I sighed. I guess I wasn’t a very good
actress. The fact that I hadn’t objected immediately seemed to
deliver a blow to his stomach. He rubbed the tension from the back
of his neck. “All of this was too much, wasn’t it?”

“You should go back to your tent and
rest. We can talk about all of this later.”

“I’m fine. I couldn’t rest until we
talked about this anyway.”

I closed my eyes to find the courage.
How would I even broach the subject? When I opened them, he’d
clasped on to the edge of the desk, his head hanging while he
awaited the next blows.

“Gabe, I…”
Just say it, Kat.
“Iris
said something to me last night that… upset me.”

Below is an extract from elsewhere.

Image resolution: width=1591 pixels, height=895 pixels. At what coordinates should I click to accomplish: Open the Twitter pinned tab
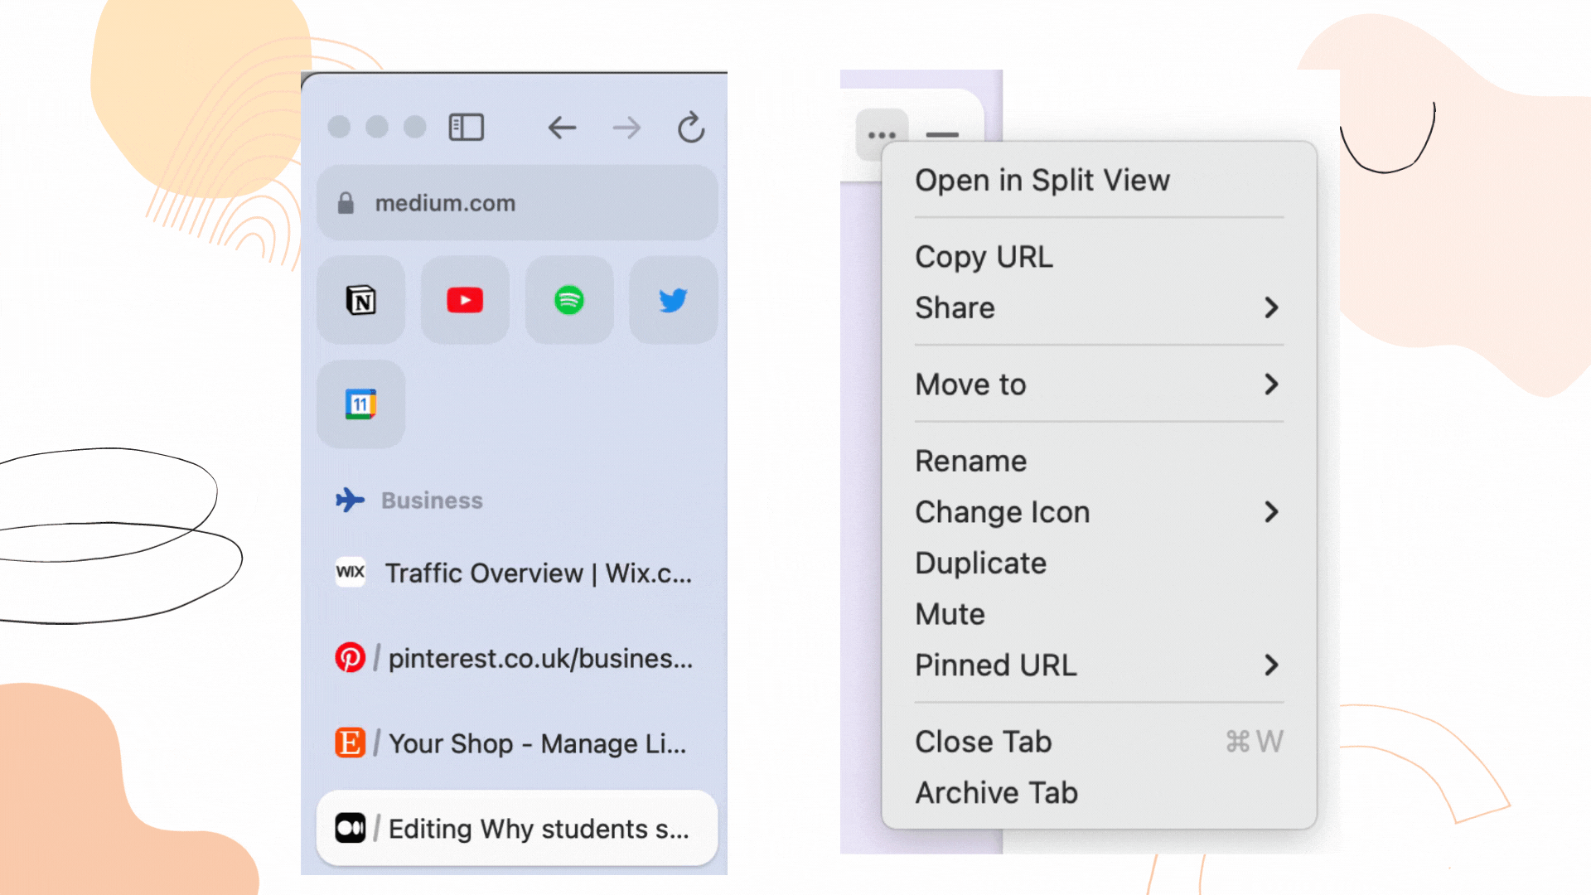tap(673, 300)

He met my eyes, his brow furrowed.
“Upset you?” he repeated. “And wait… when did she talk to you
alone?”

“I woke up during the
ceremony.”

Abject horror seeped into his
expression. “I’m so sorry.”

“The ‘something’ she said alluded to
you going along with a plan to make sure I joined your
family.”

Dread replaced his look of horror.
“What?”

I swallowed over the lump
in my throat. The fact that
he
didn’t immediately object this time had told me
everything. Pain clenched deep inside my soul. “She said you’d
wooed me at her request to help me make up my mind.”

Blood drained from his
face.

“Please tell me that’s not true,” I
breathed, pleading, on the verge of tears.

“It didn’t go exactly like that. I…”
He hesitated, regret and sorrow etching deep lines on his
forehead.

I planted my face in my hands to hide
my tears. I didn’t know it was possible to actually feel my heart
breaking. But I did, as it crumbled into a million jagged little
pieces.

“She asked me to pursue you, and I
agreed, but-”

“Enough.” I choked from
behind my veil. There was nothing else he could say to make this
hurt any less, and quite frankly, I didn’t care what his excuses
were. He agreed. He
agreed
to lure me in for her.

He reached for my arm, and I recoiled.
“Kat, please.”

“No,” I said, pointing to the door,
surprisingly calm. “You need to go now.” I should have been mad,
furious. But all I felt right now was brokenness, a deep, consuming
brokenness.

He opened his mouth to protest, but
only stood, giving me one last pleading look. I held
firm.

“I’m sorry,” he said as he trudged to
the door. Before going through, he paused to glance back at me and
I turned my head away from him, tears streaming.